In his suit, Mark Perry stated that he was not challenging the Trust itself. Moreover, in his allegations, he did not ask the probate court to pass judgment on any term within the Trust, did not allege that the no-contest clause was actually invalid, and did not seek monetary relief. He did, however, ask the probate court in his prayer for relief to order that “the existence of probable cause renders unenforceable the [no-contest] clause.” Because he stated in the body of his petition that he was not actually challenging the trust — and the no-contest clause is a provision in the trust — the probate court would have no authority to grant the requested relief. Thus, this request did not transform his petition into a legal challenge to the Trust.
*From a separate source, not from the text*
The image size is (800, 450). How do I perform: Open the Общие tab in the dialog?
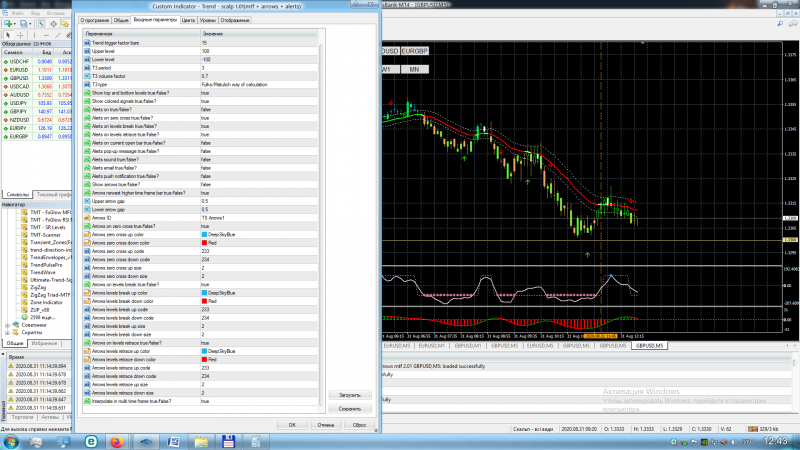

When the petition is examined as a whole, it is clear that Mark Perry asked the probate court to examine his evidence and determine whether that evidence would give him probable cause — as that phrase is understood under MCL 700.7113 — if he were to challenge the Trust. That is, he essentially posed a hypothetical scenario to the probate court and asked it to advise him about the probable application of a statute — MCL 700.7113 — to his proposed scenario. For that reason, Mark Perry likely failed to allege a justiciable controversy. See Shavers v Attorney General, 402 Mich 554, 588-589; 267 NW2d 72 (1978) (stating that courts should not decide hypothetical issues; rather, declaratory relief is only appropriate where the plaintiff has sufficiently alleged an actual justiciable controversy).1 *532Nevertheless, whether the probate court had the authority to make the probable cause determination is not now before us. The only question is whether the probate court properly found that Mark Perry’s petition did not amount to a challenge that would trigger the no-contest clause. When his petition is read as a whole, it is clear that Mark Perry did not actually challenge the Trust in any of the ways specified under the no-contest clause. Therefore, the probate court did not err when it denied Susan Perry’s request to have Mark Perry’s interest forfeited.
Affirmed.
Fitzgerald, P.J., and Meter and M. J. Kelly, JJ., concurred.MCL 700.7113 nullifies the operation of a no-contest clause (“shall not be given effect”) with regard to challenges for which there was *532“probable cause” for “instituting” the challenge. Hence, MCL 700.7113 does not operate to nullify a no-contest clause’s operation until there is an actual challenge and then only if there was probable cause to bring the challenge. Because the issue whether probable cause existed necessarily turns on the evidence that the challenging party had at the time he or she instituted the challenge, a trial court cannot properly make a probable cause determination until after the challenge has been made.